Jamharian grew up in Zimbabwe before moving to San Diego, and then settling in Albuquerque, New Mexico, with her husband. Diagnosed with MS in 2004, she has taken to the pool to stay fit.
"I feel so much stronger in the water and feel so much better once I finish my laps," Jamharian said. "Also, I don’t feel as many aches and pains in the water as I do on land."
Wanting to contribute toward an organization that fights MS, Jamharian came across Swim MS, which is run through the Multiple Sclerosis Association of America.
MSAA started Swim for MS in 2008 to raise research funds while promoting athletic activity for people afflicted with the disease. Participants challenge themselves to individual swimming goals and secure donations from friends and family for their efforts.
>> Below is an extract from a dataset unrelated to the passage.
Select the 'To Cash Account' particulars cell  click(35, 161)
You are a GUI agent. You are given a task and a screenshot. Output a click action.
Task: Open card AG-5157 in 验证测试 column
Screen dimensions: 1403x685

Those who swim can set their own schedules and goals for swimming a certain number of laps. Swim for MS participants have also hosted pool parties, cannonball jumping contests and synchronized swimming events for the cause.
Some teams have also challenged themselves to group swimming events for MSAA fundraising.
Jamharian stuck with the individual lap swimming initiative, setting a goal of 1,000 laps to complete in one month.
"For several years, I’ve been wanting to do something for MS to raise money, but I was afraid I might get overheated by doing a bike ride or whatnot," she said. “But then I switched medications, and for some weird reason I got this email talking about a swim fundraiser. And I felt very apprehensive about doing it because I was like 'who’s going to support me?'"
A friend helped Jamharian get started, and the swimmer sent out an email to her friends in mid-March. Jamharian began the swimming commitment in April and finished her laps in 12 days, far outpacing her original plan. She raised $3,600 along the way. The donors' generosity surprised Jamharian, helping her overcome the initial concern that few people would support her. Acquaintances that she didn't even ask donated to the cause after hearing about it from mutual friends.
"You kind of don't want to do something like this because you don't think you’re going to get the support, but you’d just be amazed,” she said.
Though she once temporarily lost vision in her left eye and still experiences the numbness in her fingertips, Jamharian considers her MS mild and does not like to address it around her husband and three kids, who are now 13. But her efforts have helped raise money and awareness for people whom the disease has relegated to wheelchairs and crutches.